> **What is required**: Please return every line of the records that contains the word "section".

==*==

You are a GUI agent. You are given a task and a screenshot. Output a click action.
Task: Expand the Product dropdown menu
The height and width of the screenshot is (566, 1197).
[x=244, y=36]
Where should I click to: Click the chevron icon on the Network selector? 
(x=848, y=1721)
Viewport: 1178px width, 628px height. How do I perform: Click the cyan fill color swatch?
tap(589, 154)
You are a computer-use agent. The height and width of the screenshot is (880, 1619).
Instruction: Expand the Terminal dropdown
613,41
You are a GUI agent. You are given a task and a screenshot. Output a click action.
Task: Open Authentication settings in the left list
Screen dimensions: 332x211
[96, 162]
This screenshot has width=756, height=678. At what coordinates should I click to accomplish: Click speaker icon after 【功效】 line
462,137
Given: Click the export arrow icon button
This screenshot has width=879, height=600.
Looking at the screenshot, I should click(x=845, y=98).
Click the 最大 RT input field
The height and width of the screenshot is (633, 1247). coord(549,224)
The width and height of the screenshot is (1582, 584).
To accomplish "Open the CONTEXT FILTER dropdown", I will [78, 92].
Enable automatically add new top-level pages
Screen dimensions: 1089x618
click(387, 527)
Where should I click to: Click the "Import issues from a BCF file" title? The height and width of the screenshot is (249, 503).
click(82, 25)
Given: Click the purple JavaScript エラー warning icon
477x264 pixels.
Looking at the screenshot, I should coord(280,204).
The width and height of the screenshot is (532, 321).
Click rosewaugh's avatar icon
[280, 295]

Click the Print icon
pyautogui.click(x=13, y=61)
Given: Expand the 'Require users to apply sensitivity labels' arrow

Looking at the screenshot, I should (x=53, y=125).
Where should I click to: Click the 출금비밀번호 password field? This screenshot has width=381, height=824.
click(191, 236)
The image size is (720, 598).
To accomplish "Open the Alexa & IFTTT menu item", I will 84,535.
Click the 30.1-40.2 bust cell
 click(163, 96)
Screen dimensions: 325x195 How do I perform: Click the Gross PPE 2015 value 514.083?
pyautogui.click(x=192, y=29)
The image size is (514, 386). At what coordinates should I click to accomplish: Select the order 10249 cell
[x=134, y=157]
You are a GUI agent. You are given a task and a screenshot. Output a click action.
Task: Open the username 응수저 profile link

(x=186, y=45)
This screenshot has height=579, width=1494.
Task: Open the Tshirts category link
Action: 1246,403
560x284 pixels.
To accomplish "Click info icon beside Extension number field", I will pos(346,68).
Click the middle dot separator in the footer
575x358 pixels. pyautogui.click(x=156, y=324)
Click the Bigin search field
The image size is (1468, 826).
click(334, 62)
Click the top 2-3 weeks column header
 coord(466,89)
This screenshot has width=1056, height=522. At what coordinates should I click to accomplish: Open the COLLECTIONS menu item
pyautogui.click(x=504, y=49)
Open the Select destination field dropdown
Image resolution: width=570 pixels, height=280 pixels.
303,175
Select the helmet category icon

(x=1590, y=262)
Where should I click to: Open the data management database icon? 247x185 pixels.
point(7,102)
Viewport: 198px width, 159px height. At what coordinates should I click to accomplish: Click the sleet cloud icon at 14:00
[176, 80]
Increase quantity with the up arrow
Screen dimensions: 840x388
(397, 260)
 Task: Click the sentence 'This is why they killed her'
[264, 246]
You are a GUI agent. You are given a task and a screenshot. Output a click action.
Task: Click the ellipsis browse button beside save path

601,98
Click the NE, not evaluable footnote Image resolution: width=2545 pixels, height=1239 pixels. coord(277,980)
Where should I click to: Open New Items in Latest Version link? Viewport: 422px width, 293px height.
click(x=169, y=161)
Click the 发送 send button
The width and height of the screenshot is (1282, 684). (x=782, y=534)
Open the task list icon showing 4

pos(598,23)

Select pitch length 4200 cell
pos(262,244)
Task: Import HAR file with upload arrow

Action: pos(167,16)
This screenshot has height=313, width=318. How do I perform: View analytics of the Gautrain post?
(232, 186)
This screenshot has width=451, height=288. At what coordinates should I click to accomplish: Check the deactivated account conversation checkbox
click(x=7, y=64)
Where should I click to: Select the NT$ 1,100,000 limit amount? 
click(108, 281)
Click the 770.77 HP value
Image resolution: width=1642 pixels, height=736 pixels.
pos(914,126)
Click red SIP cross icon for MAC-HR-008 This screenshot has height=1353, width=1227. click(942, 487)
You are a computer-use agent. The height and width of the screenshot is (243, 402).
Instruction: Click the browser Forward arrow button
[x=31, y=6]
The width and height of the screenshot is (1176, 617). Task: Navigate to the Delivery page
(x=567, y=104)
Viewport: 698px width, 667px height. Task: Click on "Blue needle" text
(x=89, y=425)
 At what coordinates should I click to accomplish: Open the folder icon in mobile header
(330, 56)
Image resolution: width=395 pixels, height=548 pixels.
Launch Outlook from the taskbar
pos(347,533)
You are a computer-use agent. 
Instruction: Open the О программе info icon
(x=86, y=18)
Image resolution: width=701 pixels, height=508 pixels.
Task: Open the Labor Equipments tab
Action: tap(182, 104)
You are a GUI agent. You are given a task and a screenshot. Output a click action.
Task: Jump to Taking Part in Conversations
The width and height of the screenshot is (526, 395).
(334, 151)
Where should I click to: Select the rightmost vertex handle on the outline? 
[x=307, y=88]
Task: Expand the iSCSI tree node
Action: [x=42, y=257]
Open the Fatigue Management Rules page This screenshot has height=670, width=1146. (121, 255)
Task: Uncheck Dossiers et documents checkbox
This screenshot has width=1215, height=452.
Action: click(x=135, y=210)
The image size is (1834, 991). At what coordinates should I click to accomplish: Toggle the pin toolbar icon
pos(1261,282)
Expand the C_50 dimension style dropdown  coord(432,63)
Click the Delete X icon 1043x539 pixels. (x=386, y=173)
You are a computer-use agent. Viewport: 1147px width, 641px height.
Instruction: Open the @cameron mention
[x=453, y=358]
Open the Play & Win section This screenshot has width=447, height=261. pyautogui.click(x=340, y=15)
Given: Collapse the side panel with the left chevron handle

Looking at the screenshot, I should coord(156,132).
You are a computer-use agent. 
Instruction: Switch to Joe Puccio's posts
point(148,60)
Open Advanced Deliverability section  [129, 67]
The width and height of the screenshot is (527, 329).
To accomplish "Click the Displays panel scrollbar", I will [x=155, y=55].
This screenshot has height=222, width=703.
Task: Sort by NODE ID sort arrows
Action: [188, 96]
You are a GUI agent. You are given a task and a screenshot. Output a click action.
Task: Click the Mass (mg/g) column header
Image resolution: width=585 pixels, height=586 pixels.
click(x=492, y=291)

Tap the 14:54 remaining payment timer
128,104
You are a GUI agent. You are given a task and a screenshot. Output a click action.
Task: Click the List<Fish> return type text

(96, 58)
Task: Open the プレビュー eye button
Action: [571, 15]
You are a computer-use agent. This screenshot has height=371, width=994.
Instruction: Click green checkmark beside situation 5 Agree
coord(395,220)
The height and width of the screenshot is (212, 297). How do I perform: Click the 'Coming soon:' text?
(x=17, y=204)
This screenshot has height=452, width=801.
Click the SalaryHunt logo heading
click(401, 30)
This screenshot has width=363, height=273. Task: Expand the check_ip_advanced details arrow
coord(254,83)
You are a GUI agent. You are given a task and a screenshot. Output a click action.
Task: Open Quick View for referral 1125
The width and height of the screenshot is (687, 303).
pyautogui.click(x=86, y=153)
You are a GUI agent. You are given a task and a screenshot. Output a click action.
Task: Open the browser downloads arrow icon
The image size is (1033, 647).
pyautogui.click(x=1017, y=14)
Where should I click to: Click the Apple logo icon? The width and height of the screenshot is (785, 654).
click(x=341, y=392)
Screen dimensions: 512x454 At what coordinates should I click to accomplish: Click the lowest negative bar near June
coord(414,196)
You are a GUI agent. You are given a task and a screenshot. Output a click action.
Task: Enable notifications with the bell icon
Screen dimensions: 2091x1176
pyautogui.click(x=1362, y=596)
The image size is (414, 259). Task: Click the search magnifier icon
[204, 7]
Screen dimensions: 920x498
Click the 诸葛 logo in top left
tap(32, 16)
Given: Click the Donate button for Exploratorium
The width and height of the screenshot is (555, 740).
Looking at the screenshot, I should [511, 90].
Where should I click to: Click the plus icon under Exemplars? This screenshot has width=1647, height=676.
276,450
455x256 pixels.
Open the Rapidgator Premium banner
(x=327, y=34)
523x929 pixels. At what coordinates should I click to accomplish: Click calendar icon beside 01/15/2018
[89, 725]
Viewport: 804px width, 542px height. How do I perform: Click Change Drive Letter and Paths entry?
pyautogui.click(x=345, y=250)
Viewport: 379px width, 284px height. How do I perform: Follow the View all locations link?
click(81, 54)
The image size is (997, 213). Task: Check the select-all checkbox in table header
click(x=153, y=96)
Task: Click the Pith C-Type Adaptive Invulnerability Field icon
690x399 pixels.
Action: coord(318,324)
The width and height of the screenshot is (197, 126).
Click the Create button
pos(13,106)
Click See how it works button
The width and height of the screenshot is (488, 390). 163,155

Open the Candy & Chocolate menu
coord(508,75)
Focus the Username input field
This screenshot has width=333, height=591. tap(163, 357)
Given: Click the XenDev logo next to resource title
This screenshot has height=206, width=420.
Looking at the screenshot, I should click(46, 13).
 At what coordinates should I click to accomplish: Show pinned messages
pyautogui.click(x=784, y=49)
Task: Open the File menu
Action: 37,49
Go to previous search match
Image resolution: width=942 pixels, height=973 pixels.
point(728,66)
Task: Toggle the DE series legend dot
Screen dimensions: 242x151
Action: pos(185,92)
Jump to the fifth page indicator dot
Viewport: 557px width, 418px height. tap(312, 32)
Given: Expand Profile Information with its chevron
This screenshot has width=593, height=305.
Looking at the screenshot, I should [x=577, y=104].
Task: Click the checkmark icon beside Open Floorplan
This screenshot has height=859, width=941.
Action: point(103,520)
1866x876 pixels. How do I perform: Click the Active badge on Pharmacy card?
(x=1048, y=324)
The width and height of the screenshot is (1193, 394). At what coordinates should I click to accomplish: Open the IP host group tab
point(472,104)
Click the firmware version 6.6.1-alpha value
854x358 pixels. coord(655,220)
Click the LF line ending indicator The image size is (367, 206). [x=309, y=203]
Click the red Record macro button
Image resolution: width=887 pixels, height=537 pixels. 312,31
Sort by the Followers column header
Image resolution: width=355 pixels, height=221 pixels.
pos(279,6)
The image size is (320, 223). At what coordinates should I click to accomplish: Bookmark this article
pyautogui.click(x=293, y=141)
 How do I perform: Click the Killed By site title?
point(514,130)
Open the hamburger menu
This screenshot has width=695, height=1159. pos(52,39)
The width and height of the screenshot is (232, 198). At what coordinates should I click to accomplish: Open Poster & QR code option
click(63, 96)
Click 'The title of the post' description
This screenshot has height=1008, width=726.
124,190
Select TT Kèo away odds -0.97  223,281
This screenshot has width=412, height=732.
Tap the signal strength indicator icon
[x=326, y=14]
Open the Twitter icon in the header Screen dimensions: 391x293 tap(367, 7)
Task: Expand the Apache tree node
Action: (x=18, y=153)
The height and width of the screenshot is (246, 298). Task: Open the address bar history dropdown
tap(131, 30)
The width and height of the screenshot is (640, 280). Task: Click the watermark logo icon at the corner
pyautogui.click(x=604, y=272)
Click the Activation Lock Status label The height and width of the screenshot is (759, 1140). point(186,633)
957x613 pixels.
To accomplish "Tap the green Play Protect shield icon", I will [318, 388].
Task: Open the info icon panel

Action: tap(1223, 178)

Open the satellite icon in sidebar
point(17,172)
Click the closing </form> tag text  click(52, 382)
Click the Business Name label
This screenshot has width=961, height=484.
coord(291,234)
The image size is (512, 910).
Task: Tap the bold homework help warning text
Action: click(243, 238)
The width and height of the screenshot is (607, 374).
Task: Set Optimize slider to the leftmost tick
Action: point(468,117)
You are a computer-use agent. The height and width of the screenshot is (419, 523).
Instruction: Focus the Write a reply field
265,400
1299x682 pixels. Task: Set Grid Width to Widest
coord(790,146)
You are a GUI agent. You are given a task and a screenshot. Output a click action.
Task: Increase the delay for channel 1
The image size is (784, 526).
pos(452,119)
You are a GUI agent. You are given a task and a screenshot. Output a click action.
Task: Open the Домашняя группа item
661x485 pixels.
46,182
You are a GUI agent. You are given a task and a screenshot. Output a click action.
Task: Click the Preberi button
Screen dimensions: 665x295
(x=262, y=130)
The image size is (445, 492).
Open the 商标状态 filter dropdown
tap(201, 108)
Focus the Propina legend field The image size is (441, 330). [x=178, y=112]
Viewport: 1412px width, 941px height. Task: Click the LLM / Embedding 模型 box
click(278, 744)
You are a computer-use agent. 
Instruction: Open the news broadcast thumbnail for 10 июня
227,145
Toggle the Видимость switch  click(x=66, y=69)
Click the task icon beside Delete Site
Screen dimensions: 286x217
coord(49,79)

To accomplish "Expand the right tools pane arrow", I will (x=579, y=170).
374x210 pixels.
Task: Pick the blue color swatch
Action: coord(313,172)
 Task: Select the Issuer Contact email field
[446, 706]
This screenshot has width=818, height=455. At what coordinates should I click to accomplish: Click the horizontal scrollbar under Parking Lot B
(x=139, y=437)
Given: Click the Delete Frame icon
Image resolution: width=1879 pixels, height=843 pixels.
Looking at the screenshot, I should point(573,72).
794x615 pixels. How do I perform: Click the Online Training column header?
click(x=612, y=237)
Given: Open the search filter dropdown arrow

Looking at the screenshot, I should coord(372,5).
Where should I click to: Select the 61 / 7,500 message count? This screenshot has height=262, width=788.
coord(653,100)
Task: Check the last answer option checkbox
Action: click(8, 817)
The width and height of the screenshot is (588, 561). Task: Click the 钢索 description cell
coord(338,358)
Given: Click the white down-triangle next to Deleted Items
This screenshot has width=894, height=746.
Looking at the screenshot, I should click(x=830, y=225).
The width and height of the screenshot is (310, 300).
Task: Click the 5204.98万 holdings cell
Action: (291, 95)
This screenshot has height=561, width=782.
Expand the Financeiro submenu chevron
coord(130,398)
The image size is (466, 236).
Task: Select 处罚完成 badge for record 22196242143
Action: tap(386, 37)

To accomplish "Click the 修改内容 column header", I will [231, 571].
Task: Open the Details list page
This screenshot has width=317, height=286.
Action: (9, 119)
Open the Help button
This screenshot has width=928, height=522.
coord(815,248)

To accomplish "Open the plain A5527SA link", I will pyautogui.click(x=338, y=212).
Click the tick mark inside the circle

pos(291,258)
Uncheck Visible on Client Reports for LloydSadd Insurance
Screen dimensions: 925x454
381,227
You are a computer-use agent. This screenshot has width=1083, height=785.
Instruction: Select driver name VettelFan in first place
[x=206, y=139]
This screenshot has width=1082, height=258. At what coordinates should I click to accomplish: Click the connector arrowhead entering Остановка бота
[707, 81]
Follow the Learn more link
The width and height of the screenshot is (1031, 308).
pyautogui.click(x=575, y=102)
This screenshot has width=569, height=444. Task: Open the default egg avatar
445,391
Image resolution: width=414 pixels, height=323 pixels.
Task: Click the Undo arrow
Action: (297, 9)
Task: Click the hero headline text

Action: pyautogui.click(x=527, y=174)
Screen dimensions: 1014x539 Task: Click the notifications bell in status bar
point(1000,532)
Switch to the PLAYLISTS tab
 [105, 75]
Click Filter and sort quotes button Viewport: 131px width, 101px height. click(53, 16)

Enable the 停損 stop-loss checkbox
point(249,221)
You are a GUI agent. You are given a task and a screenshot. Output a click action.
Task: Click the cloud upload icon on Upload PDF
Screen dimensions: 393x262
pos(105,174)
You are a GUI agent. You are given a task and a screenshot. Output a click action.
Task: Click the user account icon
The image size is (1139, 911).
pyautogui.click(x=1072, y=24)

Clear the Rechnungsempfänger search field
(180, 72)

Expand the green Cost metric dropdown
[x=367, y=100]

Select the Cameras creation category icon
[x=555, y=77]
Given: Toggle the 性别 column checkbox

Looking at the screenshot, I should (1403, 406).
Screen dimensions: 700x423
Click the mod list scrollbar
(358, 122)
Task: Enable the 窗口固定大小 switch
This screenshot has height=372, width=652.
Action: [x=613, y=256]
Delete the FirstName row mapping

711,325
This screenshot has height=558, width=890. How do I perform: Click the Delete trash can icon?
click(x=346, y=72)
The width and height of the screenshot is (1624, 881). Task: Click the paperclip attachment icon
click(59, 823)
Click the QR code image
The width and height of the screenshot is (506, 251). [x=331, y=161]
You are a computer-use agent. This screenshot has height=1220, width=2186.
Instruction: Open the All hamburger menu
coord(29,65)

==*==

> **Answer to this task**:
Open the Play & Win section This screenshot has width=447, height=261. pyautogui.click(x=340, y=15)
Open Advanced Deliverability section  [129, 67]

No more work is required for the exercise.